* TASK SET:
a - Reproduce the passage of the Halloween memoir from "Eggs were usually" up to and including "and jockey shorts.".
b - Write the next part of the Halloween memoir, picking up after its final sentence.
## BEGIN SELECTED EXTRACT
Hallowe’ens Past

Noxzema

Hallowe’en in my mind smells like Noxzema. Really.

It occurs to me that now I’m as old as the people who opened their doors to me as a young trick-or-treater in 1960s Brooklyn. For decades I haven’t had to buy eggs for throwing, shaving cream for smearing, or chalk socks for walloping– real commodities that we saved weeks to pay for, ultimately reveling in the outraged shrieks of pain and / or disgust that out investments guaranteed.

Eggs were usually ground into the hair of our enemies, or dropped into jockey shorts and then splattered from without. (Boys only; you never did that to girls because it just wasn’t nice.) Or we’d lob them into open windows, never sticking around long enough to be caught. Shaving cream also went into hair and pants and shoes, or onto store windows and car windshields, and chalk was packed into socks, stomped into a powder, and then wielded as a cudgel against heads, butts, and thighs.

We’d end up at home bruised and sticky, but enervated and exhilarated; I’d usually be in the throes of an asthma attack thanks to all the excitement (and the Noxzema fumes), and would catch hell because it’s practically impossible to wash dried egg out of hair, ears, and jockey shorts.

It’s a fact that we victimized one another, or those second stringers– half-friends who lived on the next block– but you never went after the REALLY scary guys. We had gangs in the neighborhood in those days, packs of characters called the Eighth Avenue Midgets and the Park Rats. These guys you didn’t go near, even if we were friends with their beehived, mascaraed molls. Well, they really weren’t molls– they went to school just like any girls– but they were tough. (After one especially memorable girl named Joanie rid the McKinley playground of undesirable elements from a distant neighborhood, she was dubbed Queen of the Park.)
## END SELECTED EXTRACT
## BEGIN DATASET RECORDS
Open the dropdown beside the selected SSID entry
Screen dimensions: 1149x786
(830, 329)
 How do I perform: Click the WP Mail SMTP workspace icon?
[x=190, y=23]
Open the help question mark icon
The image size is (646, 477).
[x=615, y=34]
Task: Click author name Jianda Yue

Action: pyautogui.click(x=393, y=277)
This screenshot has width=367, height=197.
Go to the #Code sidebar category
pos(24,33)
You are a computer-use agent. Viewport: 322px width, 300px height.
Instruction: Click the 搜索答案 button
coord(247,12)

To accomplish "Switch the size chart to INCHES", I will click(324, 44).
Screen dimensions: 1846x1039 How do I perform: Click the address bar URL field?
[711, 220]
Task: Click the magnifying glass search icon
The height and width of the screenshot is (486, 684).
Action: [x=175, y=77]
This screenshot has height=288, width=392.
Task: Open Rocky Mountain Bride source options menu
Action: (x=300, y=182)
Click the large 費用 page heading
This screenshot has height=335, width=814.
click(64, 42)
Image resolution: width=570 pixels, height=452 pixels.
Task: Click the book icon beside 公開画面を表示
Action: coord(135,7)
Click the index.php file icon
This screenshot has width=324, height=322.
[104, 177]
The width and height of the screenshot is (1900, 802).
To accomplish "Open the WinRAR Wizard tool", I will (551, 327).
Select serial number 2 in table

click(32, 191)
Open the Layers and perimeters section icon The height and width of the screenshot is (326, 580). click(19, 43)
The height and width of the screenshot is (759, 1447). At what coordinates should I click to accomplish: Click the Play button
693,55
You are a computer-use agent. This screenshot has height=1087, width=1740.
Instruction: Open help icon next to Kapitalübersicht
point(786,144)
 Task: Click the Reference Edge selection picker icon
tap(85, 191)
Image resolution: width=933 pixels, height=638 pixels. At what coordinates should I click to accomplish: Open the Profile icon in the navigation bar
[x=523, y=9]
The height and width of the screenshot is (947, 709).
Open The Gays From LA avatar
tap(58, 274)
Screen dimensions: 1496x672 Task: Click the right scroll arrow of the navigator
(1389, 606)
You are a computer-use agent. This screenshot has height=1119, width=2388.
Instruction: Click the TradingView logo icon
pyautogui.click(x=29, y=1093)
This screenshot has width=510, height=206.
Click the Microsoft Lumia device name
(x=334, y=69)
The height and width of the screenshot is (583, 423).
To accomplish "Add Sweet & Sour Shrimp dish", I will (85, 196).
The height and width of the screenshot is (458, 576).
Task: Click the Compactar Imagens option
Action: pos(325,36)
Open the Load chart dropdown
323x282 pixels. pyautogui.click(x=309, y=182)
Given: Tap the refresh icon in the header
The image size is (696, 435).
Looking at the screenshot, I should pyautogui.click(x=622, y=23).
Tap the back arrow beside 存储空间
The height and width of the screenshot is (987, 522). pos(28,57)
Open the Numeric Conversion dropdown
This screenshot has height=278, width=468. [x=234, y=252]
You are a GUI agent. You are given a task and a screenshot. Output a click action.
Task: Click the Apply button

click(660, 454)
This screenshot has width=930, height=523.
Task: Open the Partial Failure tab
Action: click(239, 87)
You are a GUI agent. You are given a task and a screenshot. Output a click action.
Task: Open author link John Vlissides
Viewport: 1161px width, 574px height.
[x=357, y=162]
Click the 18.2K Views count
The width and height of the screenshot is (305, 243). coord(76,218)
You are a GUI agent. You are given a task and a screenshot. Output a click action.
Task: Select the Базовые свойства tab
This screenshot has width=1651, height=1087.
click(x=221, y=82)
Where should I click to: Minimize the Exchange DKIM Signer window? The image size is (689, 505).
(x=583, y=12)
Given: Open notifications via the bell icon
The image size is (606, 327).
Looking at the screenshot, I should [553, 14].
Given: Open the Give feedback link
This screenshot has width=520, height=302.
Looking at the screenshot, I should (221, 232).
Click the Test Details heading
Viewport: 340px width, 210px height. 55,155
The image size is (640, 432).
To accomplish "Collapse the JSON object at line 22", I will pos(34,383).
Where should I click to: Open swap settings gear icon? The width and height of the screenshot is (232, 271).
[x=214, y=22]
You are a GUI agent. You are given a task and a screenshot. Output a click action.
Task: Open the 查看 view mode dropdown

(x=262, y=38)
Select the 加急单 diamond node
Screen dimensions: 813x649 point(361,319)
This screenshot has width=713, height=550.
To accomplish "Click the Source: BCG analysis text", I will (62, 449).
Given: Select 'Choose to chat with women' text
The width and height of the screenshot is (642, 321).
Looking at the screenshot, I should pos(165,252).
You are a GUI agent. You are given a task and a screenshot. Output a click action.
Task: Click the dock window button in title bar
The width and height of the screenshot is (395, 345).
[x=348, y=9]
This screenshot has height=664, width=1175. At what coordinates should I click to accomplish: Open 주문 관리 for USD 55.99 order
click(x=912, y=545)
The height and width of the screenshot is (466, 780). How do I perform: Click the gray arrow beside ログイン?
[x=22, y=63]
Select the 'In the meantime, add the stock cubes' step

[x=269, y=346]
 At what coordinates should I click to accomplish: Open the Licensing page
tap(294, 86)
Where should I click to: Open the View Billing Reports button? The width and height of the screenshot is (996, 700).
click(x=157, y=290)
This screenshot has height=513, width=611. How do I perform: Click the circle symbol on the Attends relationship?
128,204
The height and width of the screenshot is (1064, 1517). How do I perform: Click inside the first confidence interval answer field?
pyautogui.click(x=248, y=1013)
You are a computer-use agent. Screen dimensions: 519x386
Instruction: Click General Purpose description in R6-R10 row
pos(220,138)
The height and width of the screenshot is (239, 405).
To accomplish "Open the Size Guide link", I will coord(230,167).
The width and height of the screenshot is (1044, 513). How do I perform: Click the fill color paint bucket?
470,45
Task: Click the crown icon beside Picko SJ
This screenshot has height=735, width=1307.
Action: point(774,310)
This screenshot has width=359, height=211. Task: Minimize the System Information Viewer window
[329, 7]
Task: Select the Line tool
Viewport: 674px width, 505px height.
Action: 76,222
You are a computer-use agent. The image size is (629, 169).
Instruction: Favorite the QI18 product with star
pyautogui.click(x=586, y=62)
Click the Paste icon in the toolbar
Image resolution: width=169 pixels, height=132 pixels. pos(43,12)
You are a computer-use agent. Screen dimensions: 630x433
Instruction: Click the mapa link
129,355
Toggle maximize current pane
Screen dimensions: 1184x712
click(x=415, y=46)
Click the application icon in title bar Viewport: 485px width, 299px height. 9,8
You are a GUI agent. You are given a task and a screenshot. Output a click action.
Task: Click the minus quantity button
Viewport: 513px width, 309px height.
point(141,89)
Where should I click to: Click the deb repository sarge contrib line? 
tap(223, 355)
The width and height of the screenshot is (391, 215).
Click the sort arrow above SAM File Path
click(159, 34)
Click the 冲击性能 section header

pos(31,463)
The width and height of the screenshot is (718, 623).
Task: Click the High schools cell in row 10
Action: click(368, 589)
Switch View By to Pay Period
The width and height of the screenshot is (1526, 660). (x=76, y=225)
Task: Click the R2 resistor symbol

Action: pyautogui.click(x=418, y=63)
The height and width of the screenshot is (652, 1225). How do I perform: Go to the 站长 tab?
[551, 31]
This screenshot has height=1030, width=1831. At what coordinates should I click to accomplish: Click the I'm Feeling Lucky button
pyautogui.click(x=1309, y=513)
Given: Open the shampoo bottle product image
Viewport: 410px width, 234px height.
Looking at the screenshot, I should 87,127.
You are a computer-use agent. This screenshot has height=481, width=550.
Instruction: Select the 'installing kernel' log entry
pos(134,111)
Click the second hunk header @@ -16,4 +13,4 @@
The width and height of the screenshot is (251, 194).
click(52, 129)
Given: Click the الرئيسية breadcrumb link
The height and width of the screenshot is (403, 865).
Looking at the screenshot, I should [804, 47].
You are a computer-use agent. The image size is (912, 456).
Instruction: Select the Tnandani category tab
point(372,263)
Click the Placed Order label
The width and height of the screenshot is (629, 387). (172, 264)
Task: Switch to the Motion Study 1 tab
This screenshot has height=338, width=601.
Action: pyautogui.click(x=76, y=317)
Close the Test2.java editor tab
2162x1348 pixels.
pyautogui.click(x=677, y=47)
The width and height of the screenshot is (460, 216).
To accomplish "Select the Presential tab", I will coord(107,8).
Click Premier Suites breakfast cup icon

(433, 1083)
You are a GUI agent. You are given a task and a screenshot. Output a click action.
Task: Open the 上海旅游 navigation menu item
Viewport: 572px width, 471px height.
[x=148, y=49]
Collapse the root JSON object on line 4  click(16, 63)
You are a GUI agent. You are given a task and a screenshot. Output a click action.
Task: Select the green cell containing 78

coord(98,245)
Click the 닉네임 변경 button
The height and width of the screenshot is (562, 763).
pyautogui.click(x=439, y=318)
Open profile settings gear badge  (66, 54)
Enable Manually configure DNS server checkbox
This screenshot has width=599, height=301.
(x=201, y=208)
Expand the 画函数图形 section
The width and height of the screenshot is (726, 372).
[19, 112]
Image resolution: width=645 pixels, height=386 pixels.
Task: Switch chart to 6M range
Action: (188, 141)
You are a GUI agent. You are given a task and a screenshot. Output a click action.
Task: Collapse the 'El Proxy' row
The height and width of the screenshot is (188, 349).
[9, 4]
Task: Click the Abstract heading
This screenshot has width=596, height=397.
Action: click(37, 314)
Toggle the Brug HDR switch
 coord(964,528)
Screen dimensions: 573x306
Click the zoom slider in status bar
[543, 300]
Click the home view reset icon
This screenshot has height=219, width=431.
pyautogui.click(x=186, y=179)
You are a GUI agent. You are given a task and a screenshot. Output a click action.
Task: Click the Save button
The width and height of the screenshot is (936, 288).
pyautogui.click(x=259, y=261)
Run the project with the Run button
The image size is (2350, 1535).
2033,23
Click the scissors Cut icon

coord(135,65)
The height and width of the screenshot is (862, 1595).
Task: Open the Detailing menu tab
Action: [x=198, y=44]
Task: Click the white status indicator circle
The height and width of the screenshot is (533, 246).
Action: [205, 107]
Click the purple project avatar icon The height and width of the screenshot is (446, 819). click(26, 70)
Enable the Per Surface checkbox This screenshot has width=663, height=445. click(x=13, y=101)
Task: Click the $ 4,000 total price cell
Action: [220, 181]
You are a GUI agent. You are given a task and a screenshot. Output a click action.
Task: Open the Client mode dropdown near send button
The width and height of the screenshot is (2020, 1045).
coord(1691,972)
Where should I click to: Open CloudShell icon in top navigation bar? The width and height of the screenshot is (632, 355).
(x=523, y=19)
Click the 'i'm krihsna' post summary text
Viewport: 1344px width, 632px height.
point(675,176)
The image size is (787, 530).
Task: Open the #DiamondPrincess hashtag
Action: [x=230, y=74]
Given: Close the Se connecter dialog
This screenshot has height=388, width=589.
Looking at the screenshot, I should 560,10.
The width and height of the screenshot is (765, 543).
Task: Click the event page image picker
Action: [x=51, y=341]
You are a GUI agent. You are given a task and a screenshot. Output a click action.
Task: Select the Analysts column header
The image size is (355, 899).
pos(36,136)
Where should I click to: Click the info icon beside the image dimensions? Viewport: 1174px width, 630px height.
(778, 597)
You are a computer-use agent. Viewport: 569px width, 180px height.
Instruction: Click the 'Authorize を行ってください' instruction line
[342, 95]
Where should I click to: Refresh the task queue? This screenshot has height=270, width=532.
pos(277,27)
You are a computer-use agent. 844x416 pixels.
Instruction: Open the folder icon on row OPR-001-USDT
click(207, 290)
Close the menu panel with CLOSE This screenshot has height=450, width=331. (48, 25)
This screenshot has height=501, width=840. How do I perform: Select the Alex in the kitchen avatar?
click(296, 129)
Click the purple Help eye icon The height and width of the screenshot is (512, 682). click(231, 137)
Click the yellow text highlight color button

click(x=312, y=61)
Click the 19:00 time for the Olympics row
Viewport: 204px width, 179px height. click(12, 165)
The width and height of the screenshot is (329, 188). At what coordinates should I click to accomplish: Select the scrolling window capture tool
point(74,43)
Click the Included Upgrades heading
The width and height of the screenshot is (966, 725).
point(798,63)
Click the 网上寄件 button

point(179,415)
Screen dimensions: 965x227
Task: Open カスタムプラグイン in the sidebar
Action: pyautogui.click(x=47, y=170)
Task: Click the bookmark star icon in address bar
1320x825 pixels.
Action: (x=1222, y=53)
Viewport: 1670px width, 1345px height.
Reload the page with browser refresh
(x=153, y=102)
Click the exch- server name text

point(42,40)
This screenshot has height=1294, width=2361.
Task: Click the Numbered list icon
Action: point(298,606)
## END DATASET RECORDS
* EXPECTED RESULTS:
a -
Eggs were usually ground into the hair of our enemies, or dropped into jockey shorts and then splattered from without. (Boys only; you never did that to girls because it just wasn’t nice.) Or we’d lob them into open windows, never sticking around long enough to be caught. Shaving cream also went into hair and pants and shoes, or onto store windows and car windshields, and chalk was packed into socks, stomped into a powder, and then wielded as a cudgel against heads, butts, and thighs.

We’d end up at home bruised and sticky, but enervated and exhilarated; I’d usually be in the throes of an asthma attack thanks to all the excitement (and the Noxzema fumes), and would catch hell because it’s practically impossible to wash dried egg out of hair, ears, and jockey shorts.

b -
It wasn’t all mayhem though; we did actually bring stolen A&P paper bags with us on our rounds to people’s houses, and in those days a lot of the candy came unwrapped. Who worried? Not us. All we knew to look out for were apples with razor blades embedded in them, or Milky Ways studded with thumb tacks. I don’t know anyone personally who ever came across a treat like that, but we all knew a friend of somebody’s cousin’s aunt’s sister-in-law who lost her lips thanks to a razor blade apple in 1946. We did get some strange candies once from a strange woman known as the Cat Lady– it looked like she’d dipped feathers and bird seed in chocolate– but we just laughed maniacally like the idiots we were and then threw them in the street after having shaving-creamed her front door.

I remember a few costumes– Mom was very good at transforming me into something the neighbors wouldn’t recognize, lucky for her, and so I usually traipsed the streets as a bum or a ghost: either covered with burnt cork “dirt” or draped in sheets, nobody should know that Vel’s kid was at large looking like THAT. (Not Lois, though; my beautiful, blonde little sister went out as Honey West one year, and all the old ladies smiled and sighed.)

As an adult living in Florida, and obligated to attend Hallowe’en parties because that’s what my people do, I made a nun’s costume out of black broadcloth and worked it for years. The best part was that all my rosaried blackness parted the crowds at the bars, as I was practically escorted to the front of the thirsty lines: “Make way for Sister!” One year I dragged around a Catholic school girl mannequin with me, subjecting her to verbal abuse when it was time to act like the mean nun I was trying to be; I was going for someone very forbidding and medieval, but I’m afraid I came off like Ingrid Bergman in The Bells of St. Mary’s, because a good heart was beating underneath all that heavy material.

My last two forays into the night world of adult costume parties had me portraying Connie Francis one year, and a stewardess the next. Nowadays I don’t have a recording contract, and that airline is in receivership. Go figure.

Nun

For God's sake!

We meet at a friend’s house and carve pumpkins, some of us using Martha’s professional templates, the rest of us gamely chopping hacking away chunks of orange and the occasional thumb, and then we line up all our creations and take pictures. (They last about a day in the Florida dampness.)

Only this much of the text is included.